Hassan Chami rappelle à  l’ordre le président de la Fédération des PME

Dans une lettre datée du 18 mars, il lui reproche de ne pas faire corps avec la CGEM.
Les divergences sont nombreuses : nouveaux statuts de la CGEM, notamment la remise en cause du principe une entreprise-une voix, gestion par la CGEM des intérêts de la PME/PMI, du paiement des primes d’assurance…

Letorchon brûle entre la CGEM et la Fédération des PME (FPME). Dans une lettre datée du 18 mars, dont La Vie éco a pu avoir copie, le président Hassan Chami n’y est pas allé avec le dos de la cuillère vis-à-vis du président de la fédération, Hammad Kassal. Dans sa missive, envoyée à l’intéressé – avec copie à tous les membres du bureau -, Hassan Chami reproche à M. Kassal ses dernières sorties médiatiques. Le président de la CGEM recommande à son confrère de recentrer sa démarche à la tête de la fédération sur ses missions de base «en lieu et place, écrit-il, de vos innombrables sorties médiatiques qui, vous en conviendrez, ne servent aucunement l’action constructive de la confédération, mais lui portent plutôt préjudice». Aussitôt la lettre arrivée à son destinataire, la réaction ne s’est pas fait attendre.

Le bureau de la fédération se solidarise à l’unanimité avec son président
Vendredi 25 mars, le bureau de la Fédération des PME s’est réuni en urgence. Selon un membre du bureau, ce dernier a apporté son soutien à l’unanimité au président Kassal qui, comme l’explique notre source, «n’a fait qu’exercer ses attributions légales, qui consistent à parler au nom des membres de sa fédération». Un communiqué émanant du bureau de la Fédération des PME a d’ailleurs été rendu public le 29 mars. «Il ne s’agit pas pour nous de répondre à la lettre mais surtout de confirmer notre position sur les nouveaux statuts de la CGEM», explique un membre de cette fédération.

Un seul point d’accord entre eux : il ne faut pas laver son linge sale en public
Et c’est précisément cette divergence de points de vue sur les nouveaux statuts qui a été, d’après les observateurs, la goutte qui a fait déborder le vase.

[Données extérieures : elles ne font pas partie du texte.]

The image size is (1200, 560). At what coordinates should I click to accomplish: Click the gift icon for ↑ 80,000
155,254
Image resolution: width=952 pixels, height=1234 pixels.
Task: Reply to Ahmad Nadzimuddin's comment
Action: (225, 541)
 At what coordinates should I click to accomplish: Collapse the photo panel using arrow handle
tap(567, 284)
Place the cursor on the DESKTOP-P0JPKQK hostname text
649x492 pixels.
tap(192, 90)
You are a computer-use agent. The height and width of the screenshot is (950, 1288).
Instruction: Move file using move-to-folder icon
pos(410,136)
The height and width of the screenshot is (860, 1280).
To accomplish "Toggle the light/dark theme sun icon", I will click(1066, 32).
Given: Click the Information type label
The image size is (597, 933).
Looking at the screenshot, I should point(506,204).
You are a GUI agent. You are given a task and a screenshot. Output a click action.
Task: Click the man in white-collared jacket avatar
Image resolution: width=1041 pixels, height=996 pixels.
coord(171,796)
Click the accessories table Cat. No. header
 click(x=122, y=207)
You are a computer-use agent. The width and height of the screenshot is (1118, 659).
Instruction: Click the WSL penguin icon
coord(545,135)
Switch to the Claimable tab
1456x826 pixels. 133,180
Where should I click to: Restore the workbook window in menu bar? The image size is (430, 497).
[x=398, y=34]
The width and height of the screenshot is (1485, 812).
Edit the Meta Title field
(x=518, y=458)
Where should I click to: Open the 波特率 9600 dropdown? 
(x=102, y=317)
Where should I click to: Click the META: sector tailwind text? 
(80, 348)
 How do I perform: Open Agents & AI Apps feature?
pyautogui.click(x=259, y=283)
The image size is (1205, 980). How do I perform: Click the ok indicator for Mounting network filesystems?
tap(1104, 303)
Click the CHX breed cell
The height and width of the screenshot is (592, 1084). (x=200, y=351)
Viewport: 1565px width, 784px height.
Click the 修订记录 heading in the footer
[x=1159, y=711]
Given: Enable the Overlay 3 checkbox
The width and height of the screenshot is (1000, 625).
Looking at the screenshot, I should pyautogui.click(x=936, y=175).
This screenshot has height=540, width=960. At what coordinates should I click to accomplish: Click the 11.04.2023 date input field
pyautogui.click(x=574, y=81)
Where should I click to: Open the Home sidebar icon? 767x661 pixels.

En marge du débat sur le projet, la FPME a affirmé à plusieurs reprises, en effet, et par la voix de son président, qu’elle rejetait catégoriquement la mouture proposée et maintenait sa position pour le principe d’une entreprise, une voix. Mais ce n’est pas tout ! Ces dernières semaines, le président de la FPME, à l’occasion de plusieurs sorties médiatiques, n’a pas mâché ses mots à propos de la gestion de plusieurs dossiers. Tantôt il reprochait à la CGEM de ne pas s’occuper suffisamment des intérêts de la PME-PMI ou d’avoir mal géré le dossier du paiement des primes d’assurance, tantôt il accusait, à juste titre, les décideurs gouvernementaux d’avoir raté la mise à niveau.
Apparemment, ces critiques, somme toute légitimes, n’ont pas été appréciées par tout le monde. Dans sa lettre, Hassan Chami rappelle ainsi au président de la FPME que «les questions relatives aux PME-PMI sont quotidiennement traitées par les fédérations sectorielles de la CGEM» et que les questions horizontales sont soumises aux différentes commissions thématiques. Mais il y a au moins un point sur lequel les deux hommes sont d’accord : c’est que l’incident relève strictement de la gestion interne de la confédération et qu’il n’y a pas lieu de laver son linge sale en public. Contactés tous deux par La Vie éco, Hassan Chami et Hammad Kassal refusent de faire le moindre commentaire. D’ailleurs, ils ont décidé de s’en remettre aux membres du bureau de la CGEM pour «en débattre collectivement et dans la sérénité». Collectivement ? peut-être ; dans la sérénité… c’est moins sûr. Affaire à suivre !

Hassan Chami a refusé de se prononcer sur la question.